内田 もう大変でした。ただ転んで手首を骨折しただけなのに、必要な治療に総額でかかった費用は何百万円相当でしたね。クレジットカード付帯の海外旅行保険でカバーされ、自費ではなかったのでよかったのですが、日本とは比べ物にならない高い医療費に一家でショックを受けました。
浜田 それは大変でしたね。こういう個別の例を見ると、当事者にとっては極端な円安の弊害が明らかです。しかし、25年前から現在までの日本経済の歴史を見ると、日本経済は必要以上の円安のためにデフレで苦しんできたのです。必要以上の円高の下では日本物価が例えば米国のそれより高いわけですので、日本で造ったものが海外に売れないわけです。そうして、円高は日銀が金融緩和すれば止めることができたのに、それを日銀がしなかったために日本は20年ものデフレ景気沈滞が続いたというのがわたくしの(おそらく正しい)意見です。

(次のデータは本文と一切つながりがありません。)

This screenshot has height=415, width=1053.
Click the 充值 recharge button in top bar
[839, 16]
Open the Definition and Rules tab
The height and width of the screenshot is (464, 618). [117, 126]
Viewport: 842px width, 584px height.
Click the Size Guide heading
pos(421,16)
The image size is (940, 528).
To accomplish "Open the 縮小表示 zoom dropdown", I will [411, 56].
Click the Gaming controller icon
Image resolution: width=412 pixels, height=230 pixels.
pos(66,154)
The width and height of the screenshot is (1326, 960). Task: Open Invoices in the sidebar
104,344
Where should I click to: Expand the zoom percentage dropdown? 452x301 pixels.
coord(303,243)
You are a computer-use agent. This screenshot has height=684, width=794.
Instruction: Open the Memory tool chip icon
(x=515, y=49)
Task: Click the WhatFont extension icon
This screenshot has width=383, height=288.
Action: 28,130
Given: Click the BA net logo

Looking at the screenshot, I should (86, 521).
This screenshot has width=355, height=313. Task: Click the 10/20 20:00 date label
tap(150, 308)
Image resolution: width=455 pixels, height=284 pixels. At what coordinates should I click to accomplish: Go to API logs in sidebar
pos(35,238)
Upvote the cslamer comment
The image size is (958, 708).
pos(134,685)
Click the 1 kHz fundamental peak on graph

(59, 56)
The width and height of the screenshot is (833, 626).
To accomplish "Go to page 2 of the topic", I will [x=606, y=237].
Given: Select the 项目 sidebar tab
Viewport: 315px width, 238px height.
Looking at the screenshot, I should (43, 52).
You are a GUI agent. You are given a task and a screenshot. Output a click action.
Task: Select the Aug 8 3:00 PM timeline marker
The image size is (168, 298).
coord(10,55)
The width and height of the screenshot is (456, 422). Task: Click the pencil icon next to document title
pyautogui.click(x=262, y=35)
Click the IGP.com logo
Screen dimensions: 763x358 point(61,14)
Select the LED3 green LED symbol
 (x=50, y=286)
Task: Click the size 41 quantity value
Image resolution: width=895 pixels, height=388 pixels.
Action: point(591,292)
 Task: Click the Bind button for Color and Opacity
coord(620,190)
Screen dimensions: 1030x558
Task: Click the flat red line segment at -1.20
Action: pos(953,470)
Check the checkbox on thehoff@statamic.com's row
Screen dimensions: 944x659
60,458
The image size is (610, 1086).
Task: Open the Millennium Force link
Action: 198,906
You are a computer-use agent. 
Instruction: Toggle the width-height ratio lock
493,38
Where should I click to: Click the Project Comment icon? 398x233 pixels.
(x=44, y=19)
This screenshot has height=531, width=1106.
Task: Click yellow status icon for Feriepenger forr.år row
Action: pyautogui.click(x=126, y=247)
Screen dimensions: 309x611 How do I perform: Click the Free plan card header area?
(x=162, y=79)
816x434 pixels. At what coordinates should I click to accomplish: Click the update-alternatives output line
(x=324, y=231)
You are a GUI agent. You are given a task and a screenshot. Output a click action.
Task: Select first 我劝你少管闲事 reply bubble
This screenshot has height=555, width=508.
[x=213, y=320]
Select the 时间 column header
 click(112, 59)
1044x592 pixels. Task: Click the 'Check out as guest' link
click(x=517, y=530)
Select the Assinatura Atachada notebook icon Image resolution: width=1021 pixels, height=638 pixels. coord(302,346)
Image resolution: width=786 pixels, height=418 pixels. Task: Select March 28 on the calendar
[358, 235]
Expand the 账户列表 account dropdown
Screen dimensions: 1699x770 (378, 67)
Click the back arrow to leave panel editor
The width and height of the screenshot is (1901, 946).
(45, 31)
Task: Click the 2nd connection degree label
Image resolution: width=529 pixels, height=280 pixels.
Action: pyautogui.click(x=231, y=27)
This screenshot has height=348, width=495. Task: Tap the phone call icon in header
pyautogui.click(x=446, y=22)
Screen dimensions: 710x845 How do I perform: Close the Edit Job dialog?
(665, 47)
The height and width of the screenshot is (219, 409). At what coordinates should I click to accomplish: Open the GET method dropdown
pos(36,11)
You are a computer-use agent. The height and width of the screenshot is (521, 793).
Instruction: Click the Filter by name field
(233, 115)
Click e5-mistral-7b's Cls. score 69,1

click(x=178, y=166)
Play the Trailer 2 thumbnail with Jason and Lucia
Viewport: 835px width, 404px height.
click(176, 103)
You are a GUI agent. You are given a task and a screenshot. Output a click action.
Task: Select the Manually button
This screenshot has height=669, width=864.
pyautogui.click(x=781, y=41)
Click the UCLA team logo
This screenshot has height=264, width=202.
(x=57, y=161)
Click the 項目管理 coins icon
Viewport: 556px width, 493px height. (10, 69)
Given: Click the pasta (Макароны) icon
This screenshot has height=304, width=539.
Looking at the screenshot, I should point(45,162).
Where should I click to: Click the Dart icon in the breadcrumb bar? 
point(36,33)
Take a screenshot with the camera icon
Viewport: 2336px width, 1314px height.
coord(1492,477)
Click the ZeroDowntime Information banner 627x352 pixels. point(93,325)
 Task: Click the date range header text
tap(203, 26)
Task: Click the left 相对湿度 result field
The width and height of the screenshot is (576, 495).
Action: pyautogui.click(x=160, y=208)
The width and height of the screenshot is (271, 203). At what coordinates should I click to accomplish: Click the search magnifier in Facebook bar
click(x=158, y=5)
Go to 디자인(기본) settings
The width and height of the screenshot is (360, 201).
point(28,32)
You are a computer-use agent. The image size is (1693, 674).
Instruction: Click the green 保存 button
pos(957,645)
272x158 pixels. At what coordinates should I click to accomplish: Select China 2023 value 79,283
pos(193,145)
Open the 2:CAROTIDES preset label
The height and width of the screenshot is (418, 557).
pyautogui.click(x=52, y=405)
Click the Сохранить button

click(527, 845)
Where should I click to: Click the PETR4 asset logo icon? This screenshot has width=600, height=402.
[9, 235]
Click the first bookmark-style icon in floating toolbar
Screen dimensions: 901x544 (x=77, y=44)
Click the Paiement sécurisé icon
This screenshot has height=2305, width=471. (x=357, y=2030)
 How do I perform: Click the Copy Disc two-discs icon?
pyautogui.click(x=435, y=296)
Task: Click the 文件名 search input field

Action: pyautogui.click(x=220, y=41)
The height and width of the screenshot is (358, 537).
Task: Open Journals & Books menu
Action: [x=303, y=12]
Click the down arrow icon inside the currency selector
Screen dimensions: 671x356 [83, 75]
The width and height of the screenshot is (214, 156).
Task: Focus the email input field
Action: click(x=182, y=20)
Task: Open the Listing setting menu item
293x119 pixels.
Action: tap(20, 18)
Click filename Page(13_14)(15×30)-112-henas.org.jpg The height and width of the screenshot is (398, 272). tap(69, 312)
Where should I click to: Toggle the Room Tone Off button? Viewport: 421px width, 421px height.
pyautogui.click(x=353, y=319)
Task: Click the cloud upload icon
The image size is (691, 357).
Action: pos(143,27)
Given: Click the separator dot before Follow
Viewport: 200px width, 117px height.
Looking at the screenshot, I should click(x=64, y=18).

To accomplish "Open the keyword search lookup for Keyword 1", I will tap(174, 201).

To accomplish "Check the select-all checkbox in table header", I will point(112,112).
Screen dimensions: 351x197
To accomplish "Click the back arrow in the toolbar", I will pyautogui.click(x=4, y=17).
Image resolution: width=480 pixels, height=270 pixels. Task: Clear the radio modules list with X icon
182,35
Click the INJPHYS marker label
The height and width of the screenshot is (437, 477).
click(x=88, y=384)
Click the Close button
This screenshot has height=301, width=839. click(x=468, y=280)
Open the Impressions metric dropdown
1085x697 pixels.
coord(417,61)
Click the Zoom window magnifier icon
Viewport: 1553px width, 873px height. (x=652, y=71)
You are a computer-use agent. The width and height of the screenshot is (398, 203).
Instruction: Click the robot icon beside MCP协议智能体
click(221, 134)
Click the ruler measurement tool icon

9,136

安倍晋三首相の第二次政権(2012―2020)の功績は、とくに日銀総裁に黒田東彦氏を任命して、それまでの円高にあえぐ日本経済を、金融緩和、円安の方針で救ったのです。私も安倍首相の内閣官房参与として、その一翼に参加しました。参加できるまでに、うつが回復していたのを感謝したいと思います。参与として政策に関与したのもうつの一層の回復に役立ったと思えますが、それは後で述べることにします。
繰り返しになりますが、外からは医者は確実に病をどう治せるかを知っているかのように思えますがそうでもないらしい。経済政策も同じで、わからないことがかなり多い。それでも政策当局は精一杯経済を操作していくしかない。完全な治療法はわからなくても、患者が危機に陥らないように手当てをしていかねばならないのに似ています。
経済政策において、時々僕は意見を変えるので評判が悪いこともあります。金融政策を緩めようと言うと前は引き締めしようと言っていたではないかと驚かれたりする。でも状況が変わっている時には対応を変えなければいけないのです。ケインズの言葉に、「状況が変わっているのに同じことを言う人はバカだ」というのがあると言われています。
2008年から2009年にかけてのリーマン危機の下で各国は無価値に近くなった不動産抵当証券を買いまくったわけです。日本には抵当証券の危機はなかったので金融緩和粗品方。そのため強い円高が生じました。そこでアベノミクスで黒田日銀総裁の異次元の金融緩和を行い、円高を阻止しました。これが安倍第二次内閣の特にその前半にアベノミクスが顕著に日本の雇用増加に働いた理由です。